I felt compelled to write about something I observed yesterday, as it moved me, and I wanted to share. It made me smile, and remember a simpler time. Maybe you’ve had similar observations.
As a teacher of teenage students, I’ve never really observed a large group of young children (3-6ish) playing up close. It was a new experience in that way, and I found myself very curious as I watched. I watched with the same excitement of a child at a zoo, seeing a new animal act and react in their environment.
Let me set the scene: We were walking in the mall with our 4 year old daughter. We passed one of those indoor play areas…you know the kind.
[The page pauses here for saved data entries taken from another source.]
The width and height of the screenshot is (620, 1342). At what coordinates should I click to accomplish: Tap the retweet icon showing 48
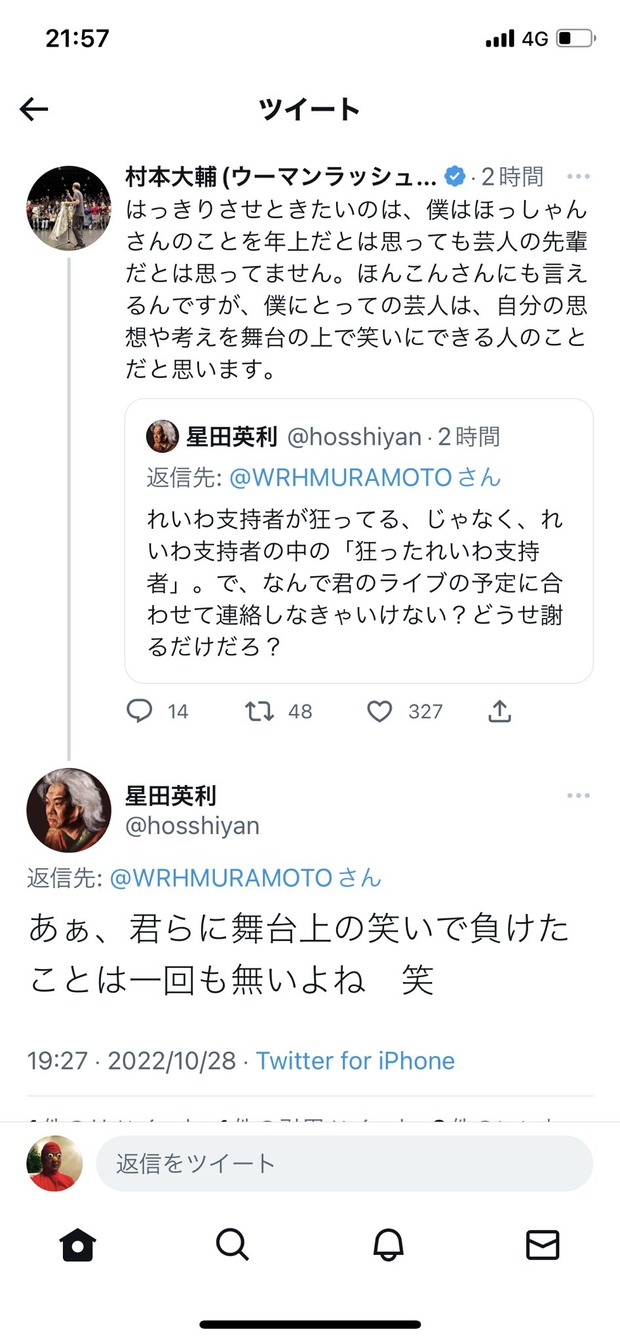coord(260,711)
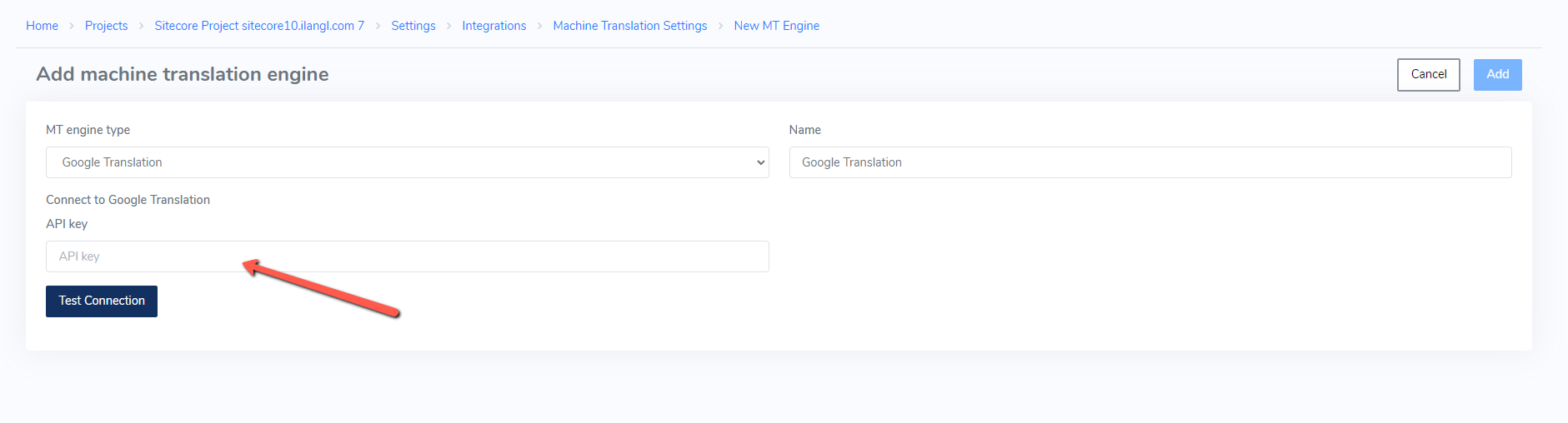Click the API key label text
Image resolution: width=1568 pixels, height=423 pixels.
(67, 224)
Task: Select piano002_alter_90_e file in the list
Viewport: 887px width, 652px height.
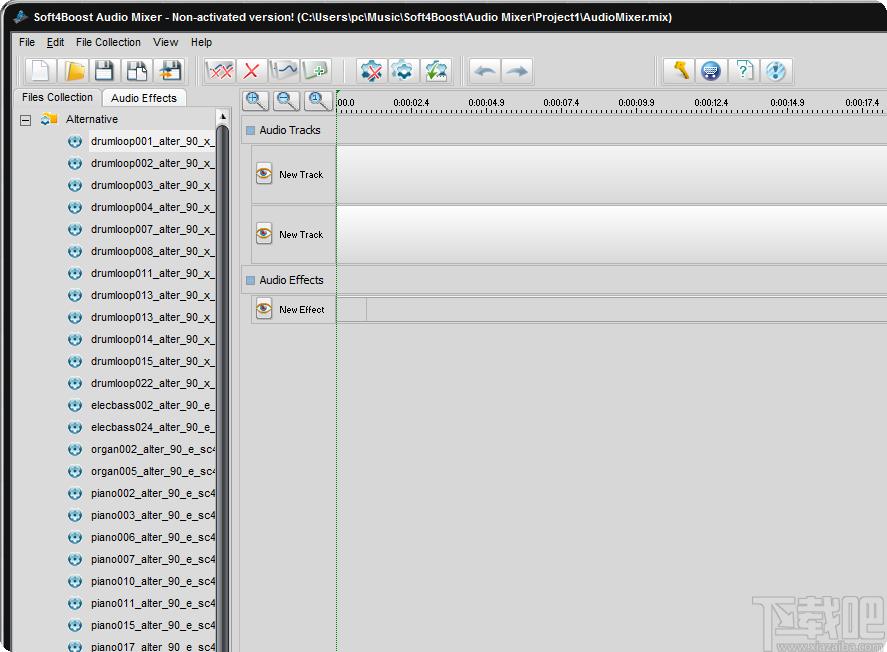Action: [x=152, y=493]
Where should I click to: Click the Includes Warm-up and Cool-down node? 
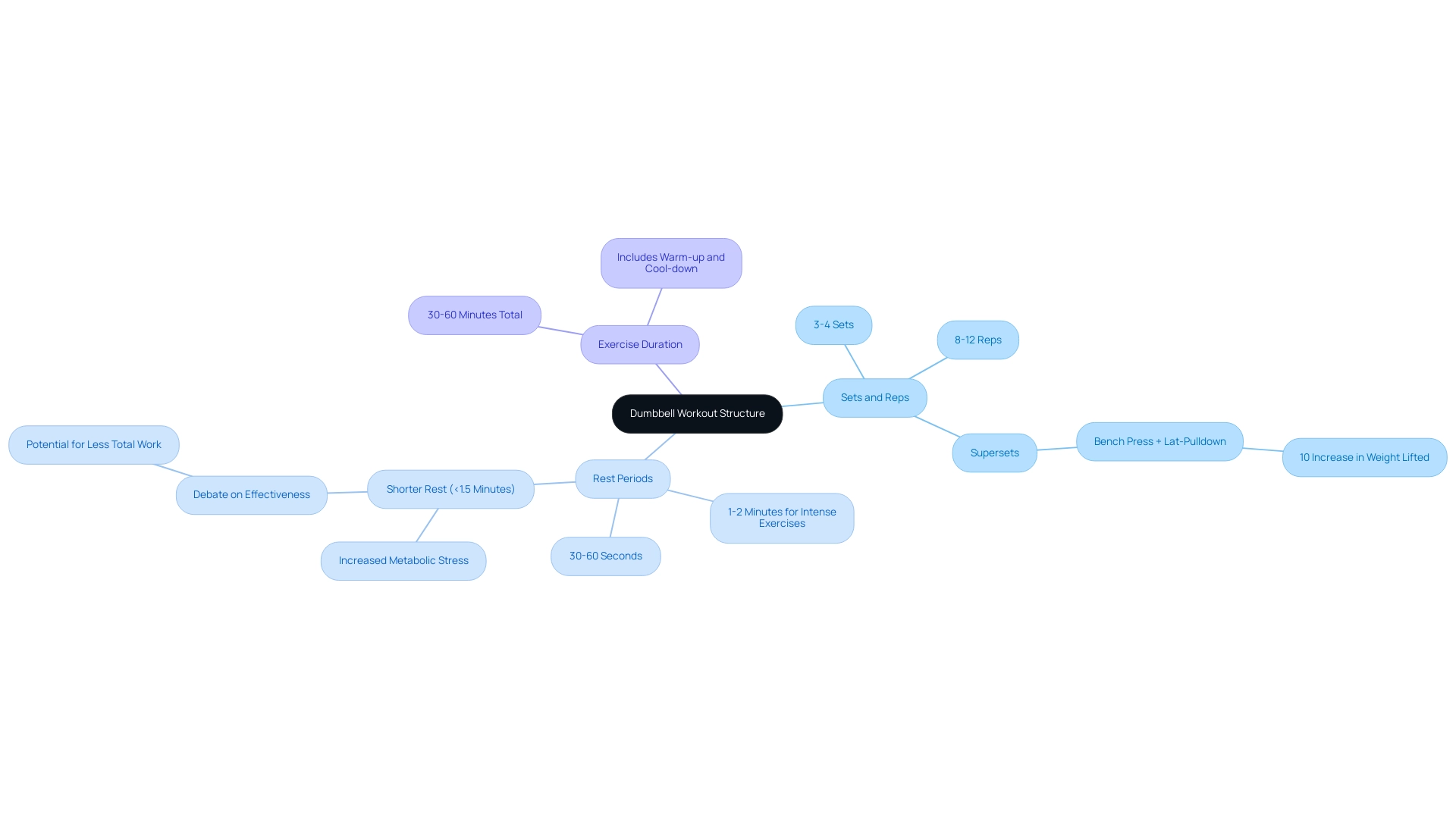tap(671, 263)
The ones that are dated, antiquated, and have probably been there since the mall was opened in 1981. There is nothing exciting or engaging about it, and it looks very similar to this:
As an adult, I wouldn’t look twice at this. But our daughter’s eyes lit up, and she eagerly sprinted into the area to whip off her shoes and begin her adventure.
Inside the play area, there was a bench that surrounded the whole playground where the parents can sit, watch and wait. It was funny to me to see all the parents quietly and patiently sitting while their kids ran, screamed and went wild. The kids ran the show, if only inside their small world.
What was remarkable to me though was the way our daughter instantly and seamlessly molded with the other kids, and she didn’t lose a step. She walked right up to other groups of playing kids and just started to play right along. She followed their lead, and their storyline….and she started to create her own. There seemed to be no awkwardness at being the “new kid,” and they played as if they had been playing for hours, or days.
And it occurred to me: These kids get it. They understand life and happiness more than most of us do as adults. Somewhere along the way, most of us lose something. We lose the ability to entertain ourselves in simple ways with nothing more than the environment around us and our imagination. We lose the ability to walk up to total strangers with a playful, innocent heart and make them part of our narrative. We start to become guarded and withdrawn from anyone outside our direct circle. We become reclusive.
But not these kids. There was happiness, and elation, and pure joy just at the chance to play with other children and get lost on their world. There was no judgement or status, and no one had an agenda. All they required was a playful heart. It was so beautiful just watching these kids be genuinely happy to be in each other’s company. That’s all they required to be happy.
And then I looked around the perimeter at all the parents (myself included) and I couldn’t help feel a bit sad. We are all a bit lost, I felt. We have let go of that innocence, that unbridled enthusiasm for life, and fun and excitement. It occurred to me that all the kids playing there were the fortunate and lucky ones. As the rest of us sat there buried in our devices, or worried about our responsibilities and reluctantly accepting the presence of the other adults on the group, these kids were living life! I wanted to tell them all to hold on to those moments, and don’t let go. Don’t leave Neverland, at least, not in your hearts.
We can learn a lot from children. If only we close our mouth and open our eyes.
Maybe they can re-teach us how to fly.